-- Provided material --
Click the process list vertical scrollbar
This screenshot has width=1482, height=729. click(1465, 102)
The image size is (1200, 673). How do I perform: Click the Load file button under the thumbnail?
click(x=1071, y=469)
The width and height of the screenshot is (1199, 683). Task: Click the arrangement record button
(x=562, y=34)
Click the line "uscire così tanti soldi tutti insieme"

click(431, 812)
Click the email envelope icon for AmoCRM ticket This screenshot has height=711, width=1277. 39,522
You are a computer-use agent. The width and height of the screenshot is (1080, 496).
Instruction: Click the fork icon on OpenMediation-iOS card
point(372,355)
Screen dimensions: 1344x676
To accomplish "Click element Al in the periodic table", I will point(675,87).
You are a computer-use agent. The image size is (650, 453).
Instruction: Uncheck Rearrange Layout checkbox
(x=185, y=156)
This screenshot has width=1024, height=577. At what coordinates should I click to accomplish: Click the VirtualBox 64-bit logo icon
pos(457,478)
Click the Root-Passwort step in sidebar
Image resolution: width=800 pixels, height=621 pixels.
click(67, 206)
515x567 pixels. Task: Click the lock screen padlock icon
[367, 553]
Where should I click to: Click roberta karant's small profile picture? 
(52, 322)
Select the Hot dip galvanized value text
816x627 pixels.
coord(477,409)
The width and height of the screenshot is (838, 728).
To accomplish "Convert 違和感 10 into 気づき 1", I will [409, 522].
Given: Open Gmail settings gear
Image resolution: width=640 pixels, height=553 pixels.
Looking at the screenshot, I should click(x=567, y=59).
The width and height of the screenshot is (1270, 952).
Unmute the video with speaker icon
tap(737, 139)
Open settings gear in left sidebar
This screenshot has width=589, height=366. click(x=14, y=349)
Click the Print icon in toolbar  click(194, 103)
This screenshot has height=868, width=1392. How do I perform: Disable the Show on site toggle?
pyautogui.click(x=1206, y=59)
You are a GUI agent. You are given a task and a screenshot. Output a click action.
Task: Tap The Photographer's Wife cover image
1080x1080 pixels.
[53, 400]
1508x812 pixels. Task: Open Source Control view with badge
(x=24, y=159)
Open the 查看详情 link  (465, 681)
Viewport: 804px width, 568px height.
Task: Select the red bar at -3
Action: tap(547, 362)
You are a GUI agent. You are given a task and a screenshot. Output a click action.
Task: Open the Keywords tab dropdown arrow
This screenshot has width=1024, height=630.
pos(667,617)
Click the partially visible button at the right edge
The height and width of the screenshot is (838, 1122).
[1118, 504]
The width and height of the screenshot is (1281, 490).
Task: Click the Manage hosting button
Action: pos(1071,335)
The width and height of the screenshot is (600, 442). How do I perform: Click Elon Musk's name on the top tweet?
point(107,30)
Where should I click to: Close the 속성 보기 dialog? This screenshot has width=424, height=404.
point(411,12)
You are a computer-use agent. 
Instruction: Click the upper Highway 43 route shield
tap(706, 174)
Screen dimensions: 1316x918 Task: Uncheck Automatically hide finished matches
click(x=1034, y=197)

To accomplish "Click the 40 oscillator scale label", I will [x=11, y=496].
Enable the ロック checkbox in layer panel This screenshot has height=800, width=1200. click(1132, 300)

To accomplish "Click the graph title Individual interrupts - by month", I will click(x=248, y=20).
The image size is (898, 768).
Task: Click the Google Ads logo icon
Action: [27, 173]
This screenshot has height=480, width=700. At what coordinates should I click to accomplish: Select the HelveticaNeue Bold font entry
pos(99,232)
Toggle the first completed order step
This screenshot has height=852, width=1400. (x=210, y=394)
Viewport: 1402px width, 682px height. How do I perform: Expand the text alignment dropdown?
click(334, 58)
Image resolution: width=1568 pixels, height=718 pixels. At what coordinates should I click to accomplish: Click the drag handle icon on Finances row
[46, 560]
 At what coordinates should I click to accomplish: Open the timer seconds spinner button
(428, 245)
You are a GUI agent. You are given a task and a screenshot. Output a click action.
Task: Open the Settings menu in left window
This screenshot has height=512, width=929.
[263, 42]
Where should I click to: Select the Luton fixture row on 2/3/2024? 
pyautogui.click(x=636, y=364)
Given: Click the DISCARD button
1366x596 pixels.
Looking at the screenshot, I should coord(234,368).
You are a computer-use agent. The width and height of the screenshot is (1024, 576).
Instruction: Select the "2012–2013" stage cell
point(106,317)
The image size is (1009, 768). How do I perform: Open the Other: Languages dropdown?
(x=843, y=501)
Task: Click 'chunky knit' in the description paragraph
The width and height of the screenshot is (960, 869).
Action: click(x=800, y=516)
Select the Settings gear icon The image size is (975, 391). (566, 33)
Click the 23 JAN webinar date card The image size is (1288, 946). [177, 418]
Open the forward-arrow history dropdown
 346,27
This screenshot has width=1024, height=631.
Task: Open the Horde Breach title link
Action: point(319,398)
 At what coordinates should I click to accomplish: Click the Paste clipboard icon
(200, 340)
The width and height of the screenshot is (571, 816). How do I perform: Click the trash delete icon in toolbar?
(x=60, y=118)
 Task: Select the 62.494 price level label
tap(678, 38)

-- Activity --
All of the data above is to be given again, word for word.

-- Answer to this exercise --
Click the process list vertical scrollbar
This screenshot has width=1482, height=729. click(1465, 102)
The image size is (1200, 673). How do I perform: Click the Load file button under the thumbnail?
click(x=1071, y=469)
The width and height of the screenshot is (1199, 683). Task: Click the arrangement record button
(x=562, y=34)
Click the line "uscire così tanti soldi tutti insieme"

click(431, 812)
Click the email envelope icon for AmoCRM ticket This screenshot has height=711, width=1277. 39,522
You are a computer-use agent. The width and height of the screenshot is (1080, 496).
Instruction: Click the fork icon on OpenMediation-iOS card
point(372,355)
Screen dimensions: 1344x676
To accomplish "Click element Al in the periodic table", I will point(675,87).
You are a computer-use agent. The image size is (650, 453).
Instruction: Uncheck Rearrange Layout checkbox
(x=185, y=156)
This screenshot has width=1024, height=577. At what coordinates should I click to accomplish: Click the VirtualBox 64-bit logo icon
pos(457,478)
Click the Root-Passwort step in sidebar
Image resolution: width=800 pixels, height=621 pixels.
click(67, 206)
515x567 pixels. Task: Click the lock screen padlock icon
[367, 553]
Where should I click to: Click roberta karant's small profile picture? 
(52, 322)
Select the Hot dip galvanized value text
816x627 pixels.
coord(477,409)
The width and height of the screenshot is (838, 728).
To accomplish "Convert 違和感 10 into 気づき 1", I will [409, 522].
Given: Open Gmail settings gear
Image resolution: width=640 pixels, height=553 pixels.
Looking at the screenshot, I should click(x=567, y=59).
The width and height of the screenshot is (1270, 952).
Unmute the video with speaker icon
tap(737, 139)
Open settings gear in left sidebar
This screenshot has width=589, height=366. click(x=14, y=349)
Click the Print icon in toolbar  click(194, 103)
This screenshot has height=868, width=1392. How do I perform: Disable the Show on site toggle?
pyautogui.click(x=1206, y=59)
You are a GUI agent. You are given a task and a screenshot. Output a click action.
Task: Tap The Photographer's Wife cover image
1080x1080 pixels.
[53, 400]
1508x812 pixels. Task: Open Source Control view with badge
(x=24, y=159)
Open the 查看详情 link  (465, 681)
Viewport: 804px width, 568px height.
Task: Select the red bar at -3
Action: tap(547, 362)
You are a GUI agent. You are given a task and a screenshot. Output a click action.
Task: Open the Keywords tab dropdown arrow
This screenshot has width=1024, height=630.
pos(667,617)
Click the partially visible button at the right edge
The height and width of the screenshot is (838, 1122).
[1118, 504]
The width and height of the screenshot is (1281, 490).
Task: Click the Manage hosting button
Action: pos(1071,335)
The width and height of the screenshot is (600, 442). How do I perform: Click Elon Musk's name on the top tweet?
point(107,30)
Where should I click to: Close the 속성 보기 dialog? This screenshot has width=424, height=404.
point(411,12)
You are a computer-use agent. 
Instruction: Click the upper Highway 43 route shield
tap(706, 174)
Screen dimensions: 1316x918 Task: Uncheck Automatically hide finished matches
click(x=1034, y=197)

To accomplish "Click the 40 oscillator scale label", I will [x=11, y=496].
Enable the ロック checkbox in layer panel This screenshot has height=800, width=1200. click(1132, 300)

To accomplish "Click the graph title Individual interrupts - by month", I will click(x=248, y=20).
The image size is (898, 768).
Task: Click the Google Ads logo icon
Action: [27, 173]
This screenshot has height=480, width=700. At what coordinates should I click to accomplish: Select the HelveticaNeue Bold font entry
pos(99,232)
Toggle the first completed order step
This screenshot has height=852, width=1400. (x=210, y=394)
Viewport: 1402px width, 682px height. How do I perform: Expand the text alignment dropdown?
click(334, 58)
Image resolution: width=1568 pixels, height=718 pixels. At what coordinates should I click to accomplish: Click the drag handle icon on Finances row
[46, 560]
 At what coordinates should I click to accomplish: Open the timer seconds spinner button
(428, 245)
You are a GUI agent. You are given a task and a screenshot. Output a click action.
Task: Open the Settings menu in left window
This screenshot has height=512, width=929.
[263, 42]
Where should I click to: Select the Luton fixture row on 2/3/2024? 
pyautogui.click(x=636, y=364)
Given: Click the DISCARD button
1366x596 pixels.
Looking at the screenshot, I should coord(234,368).
You are a computer-use agent. The width and height of the screenshot is (1024, 576).
Instruction: Select the "2012–2013" stage cell
point(106,317)
The image size is (1009, 768). How do I perform: Open the Other: Languages dropdown?
(x=843, y=501)
Task: Click 'chunky knit' in the description paragraph
The width and height of the screenshot is (960, 869).
Action: click(x=800, y=516)
Select the Settings gear icon The image size is (975, 391). (566, 33)
Click the 23 JAN webinar date card The image size is (1288, 946). [177, 418]
Open the forward-arrow history dropdown
 346,27
This screenshot has width=1024, height=631.
Task: Open the Horde Breach title link
Action: point(319,398)
 At what coordinates should I click to accomplish: Click the Paste clipboard icon
(200, 340)
The width and height of the screenshot is (571, 816). How do I perform: Click the trash delete icon in toolbar?
(x=60, y=118)
 Task: Select the 62.494 price level label
tap(678, 38)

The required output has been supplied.